Dataset entries
-----

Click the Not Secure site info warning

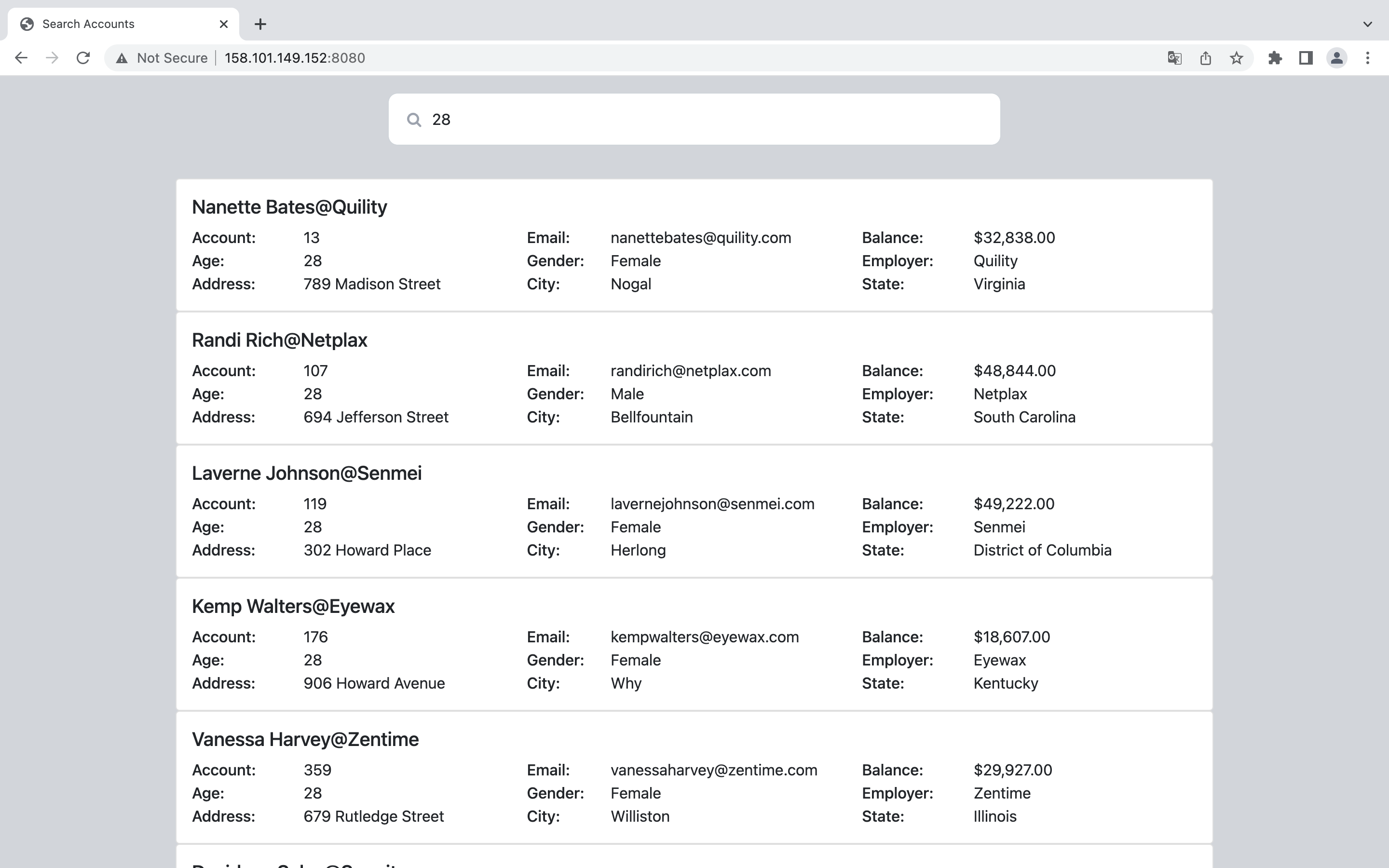pos(162,58)
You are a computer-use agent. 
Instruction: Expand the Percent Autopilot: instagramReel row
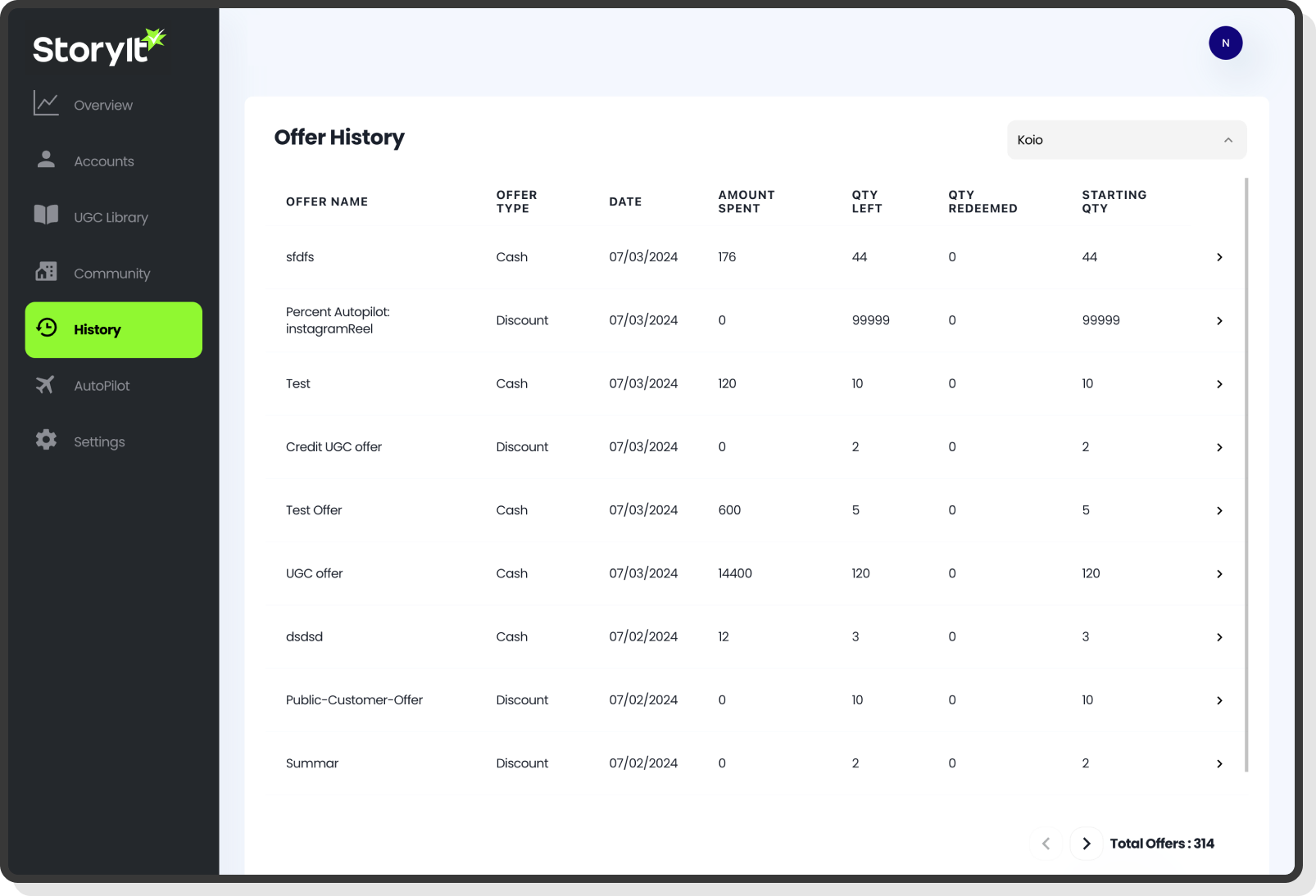click(x=1219, y=320)
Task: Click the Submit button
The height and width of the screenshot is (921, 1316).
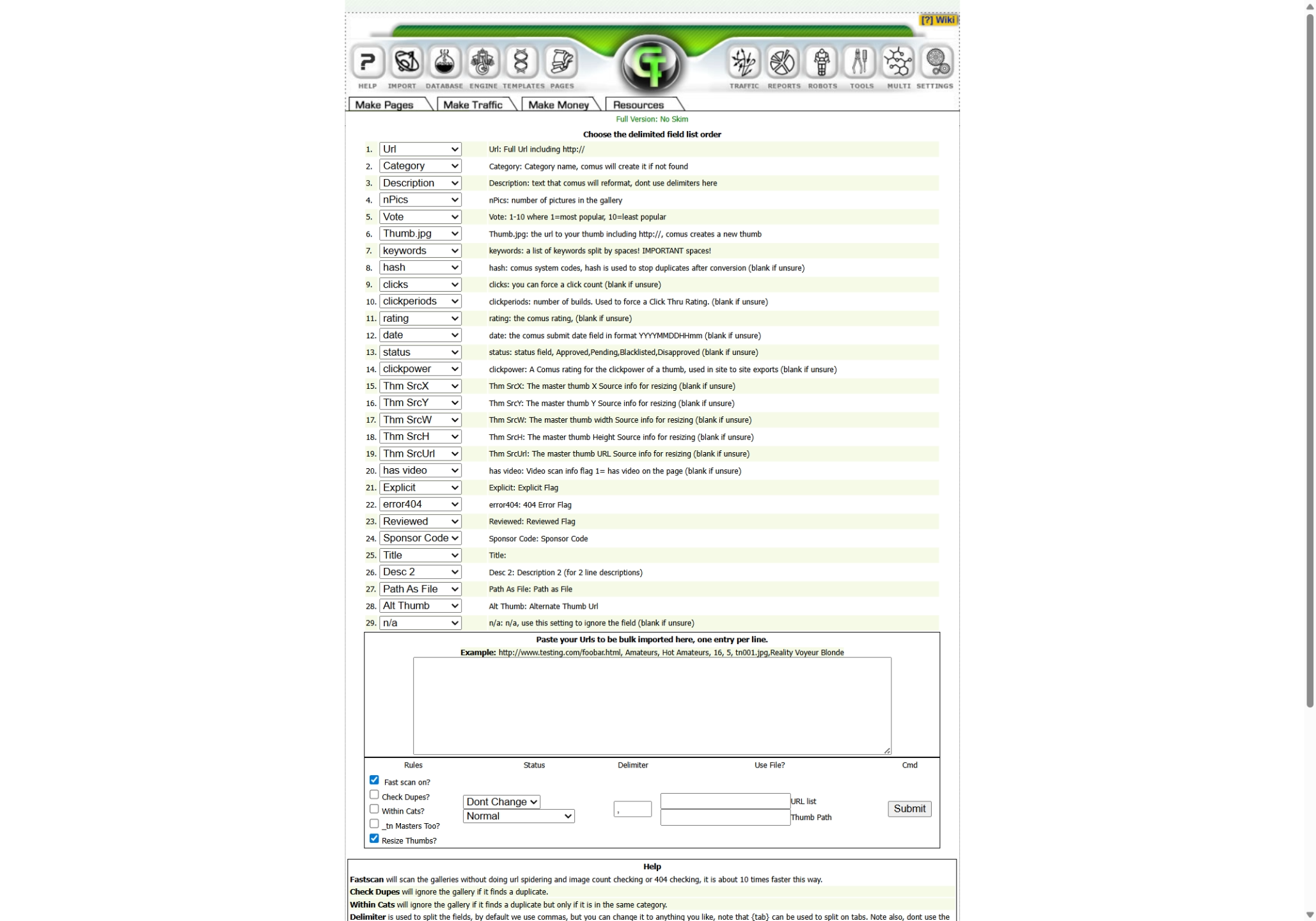Action: point(909,808)
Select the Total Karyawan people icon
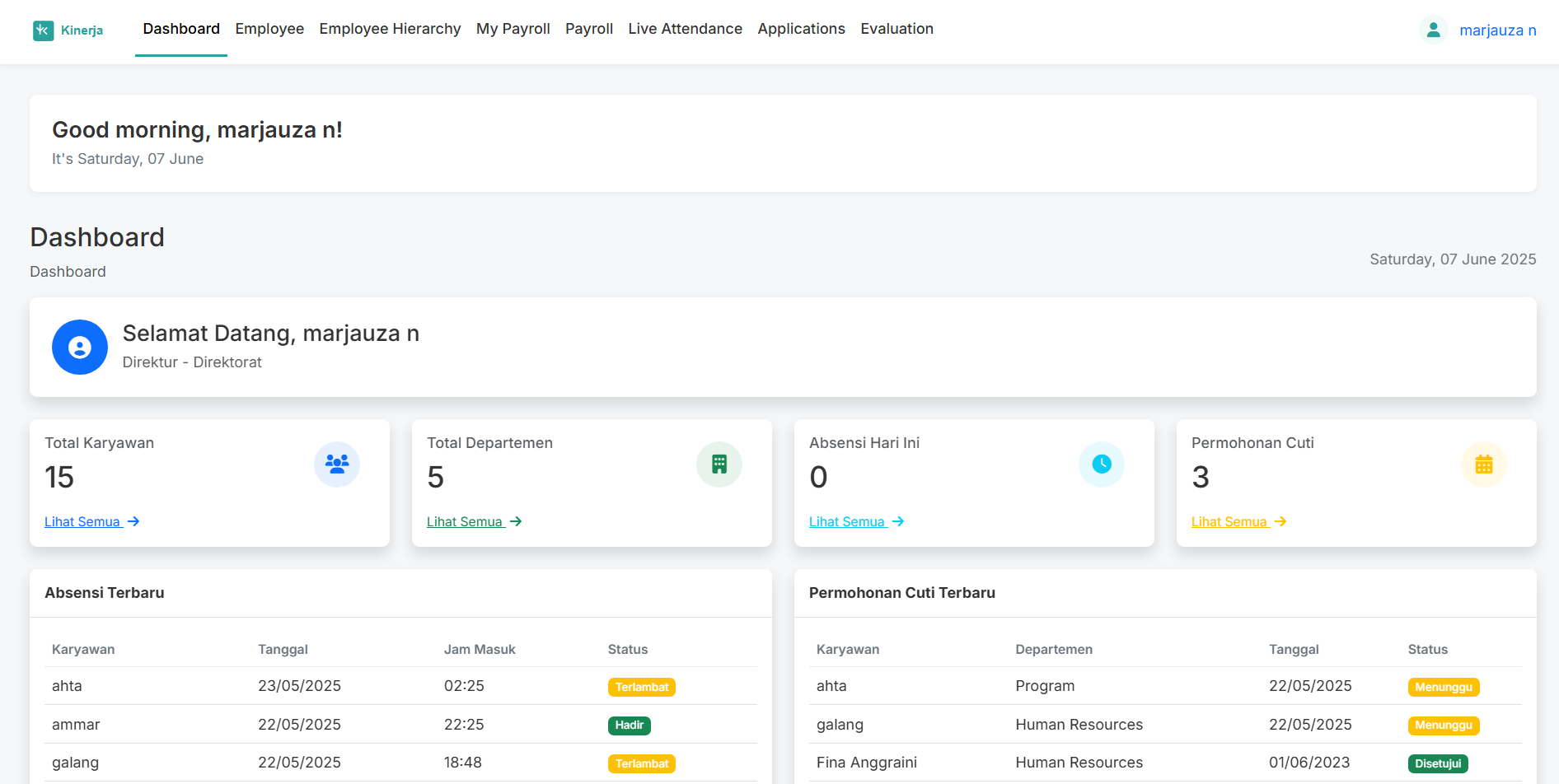The image size is (1559, 784). click(x=336, y=464)
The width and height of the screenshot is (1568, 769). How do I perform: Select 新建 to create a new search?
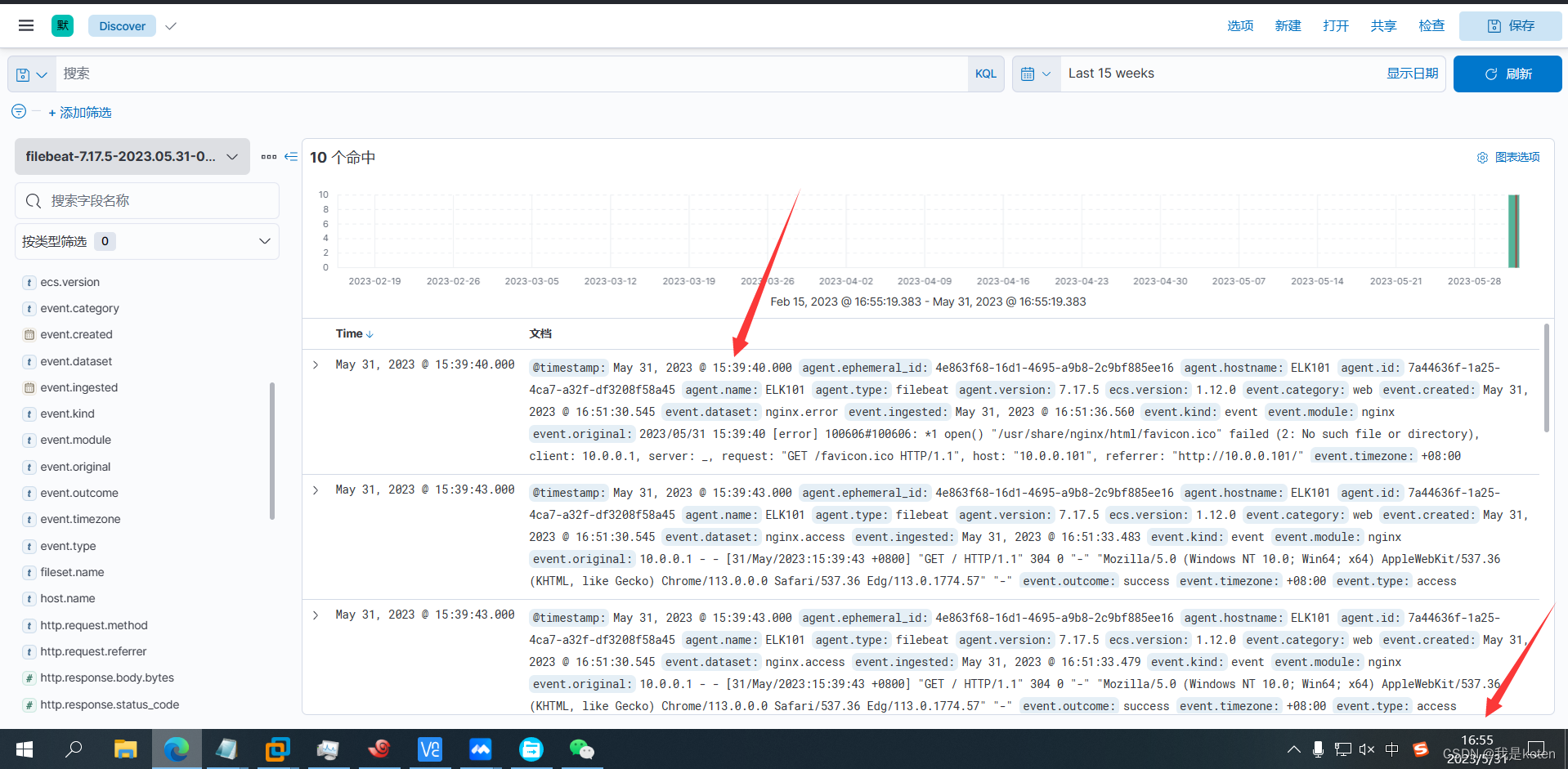click(x=1288, y=25)
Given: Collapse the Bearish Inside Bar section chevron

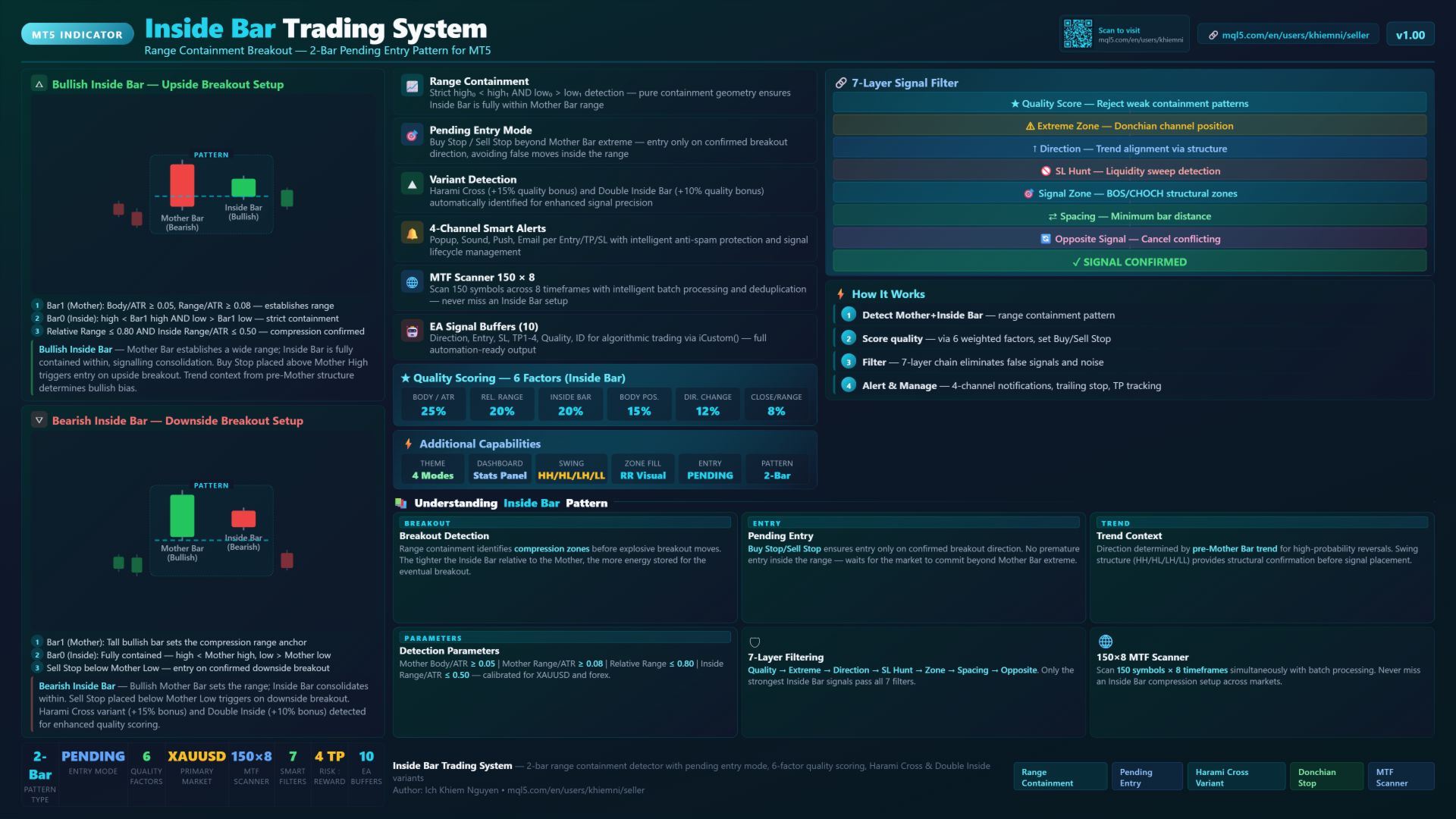Looking at the screenshot, I should 39,420.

-----

### ASSIGNMENT:
The entries above must be restated exactly in the answer, and the pictures left out.

### EXERCISE RESPONSE:
Click the Not Secure site info warning

pos(162,58)
You are a computer-use agent. 
Instruction: Expand the Percent Autopilot: instagramReel row
click(x=1219, y=320)
Task: Click the Submit button
The height and width of the screenshot is (921, 1316).
Action: point(909,808)
Select the Total Karyawan people icon
The image size is (1559, 784). click(x=336, y=464)
The width and height of the screenshot is (1568, 769). How do I perform: Select 新建 to create a new search?
click(x=1288, y=25)
Given: Collapse the Bearish Inside Bar section chevron

Looking at the screenshot, I should 39,420.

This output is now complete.